Close-up of Google app including search bar and link to AI Mode. Picture: Shutterstock/Nwz
Last week Google announced a raft of deals with national news organisations , under the banner of a new pilot AI partnership programme.
Details on these agreements remain secret but the scheme appears to be a facsimile of its Showcase framework.
This means largely superficial commercial agreements built around either peripheral or non-products but with the real intention – and the real value exchange – centred on securing ongoing access to content for Google ’s core products (in this case AI use) and heading off potential legal and regulatory challenges.
Regulators and the media industry should demand better.
Google AI products ‘profoundly harmful’ to content creators
With the deployment of AI Overviews, Google has been taking the content that media businesses have no choice but to give it – in order to maintain their prominence in the dominant search platform – and creating directly substitutional outputs that erode publisher engagement and monetisation.
AI Overviews are profoundly harmful to content creators, suppressing clickthrough rates from search by 35-50%, depending upon which study you read.
With AI Mode, which is being aggressively marketed in order to address the competitive threat from OpenAI, Google has been taking this further. Only 5% of searches placed in that interface result in the consumer clicking off to a destination website.
The effect of this is that almost all of the economic value created by the journalism used in AI Mode is captured by Google, rather than the publishers that fund the production of this content.
For obvious reasons, this use of publisher content is facing regulatory scrutiny in multiple jurisdictions. In the UK, under the new Digital Markets Unit regime, the Competition and Markets Authority has made the decision to designate Google as having ‘strategic market status’ for search and is in the process of setting new rules that will govern how it operates this business.
Similarly, in the US, Penske Media (publisher of Rolling Stone) is suing Google for the same conduct , and in the EU the European Commission has opened an investigation into AI Overviews following a complaint by the Independent Publishers Alliance.
In the years I’ve been working in and around platform strategy and policy I’ve learnt that one should always be extremely cautious in pre-empting the outcome of regulatory enforcement. It is slow, there are multiple opportunities to appeal and remedies often fall short of those that appear best-suited to deliver the desired market outcome.
However, so blatant and harmful is the abuse of dominance in the case of Google’s current treatment of publisher material, that it is hard to imagine any result other than substantial changes to its content access environment.
This is likely to mean that – inevitably after a long and protracted fight – Google will be forced to give publishers granular controls to determine how their intellectual property is used across search, AI and Google Discover.

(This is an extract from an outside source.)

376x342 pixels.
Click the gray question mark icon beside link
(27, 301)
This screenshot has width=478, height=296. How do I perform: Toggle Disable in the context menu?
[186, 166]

Google’s two options: A genuine marketplace, or the Showcase playbook
The deals announced last week, under this pilot programme, appear to signal Google preparing the ground for this future.
At a basic, simplistic level, Google has two options for its approach to securing access to content should these changes come to pass. One would be to create a genuine marketplace for content in which all journalism businesses could partake.
This would mean real licensing deals that pay publishers – on usage – for content when it is summarised within AI Overviews, AI Mode and Gemini.
In this world, publishers could optimise for these platforms, get paid for the value they deliver and make choices about the circumstances under which they are prepared to license their content for off-platform consumption, according to their own commercial strategy.
They could set prices and balance the trade-offs between engagement on owned-and-operated properties and new licensing revenues.
The alternative is to repeat the Showcase playbook. That is, create window-dressing commercial partnerships for products that deliver little-to-no value on either side, with contractual terms that ensure content access is maintained for Google where it matters; today that means search (including AI search features) and AI.
Stage two is to pick off the largest players in order to establish the market norms, before expanding the programme to the extent it is required by their content needs. Smaller publishers are likely to be left in the cold.
News industry needs to fight for fair pay for content in AI interfaces
The deals announced strongly suggest that Google’s preferred route continues to be the second one. Notably, its blog describes paying “for extended display rights and content delivery methods like APIs” not for the use of content in AI.
Perhaps there is some genuine innovation here – something entirely absent with Showcase, which remains a hidden product, serving no meaningful user purpose whatsoever – but these AI deals certainly do not sound like authentic licensing agreements.
As an industry, we should fight against these Showcase-style partnerships as the norm in the AI era. The alternative is to risk entrenching a model in which journalism businesses receive an arbitrary and flat fee for our content whilst Google extracts and retains value as AI expands in deployment and adoption.
We need to fight to draw a line around AI Mode, AI Overviews and Gemini and demand to be paid properly for content each time it is used on these interfaces.
We also need to see these contracts for what they are; an attempt to lock in content access on Google’s terms before regulators force the company to do anything more meaningful.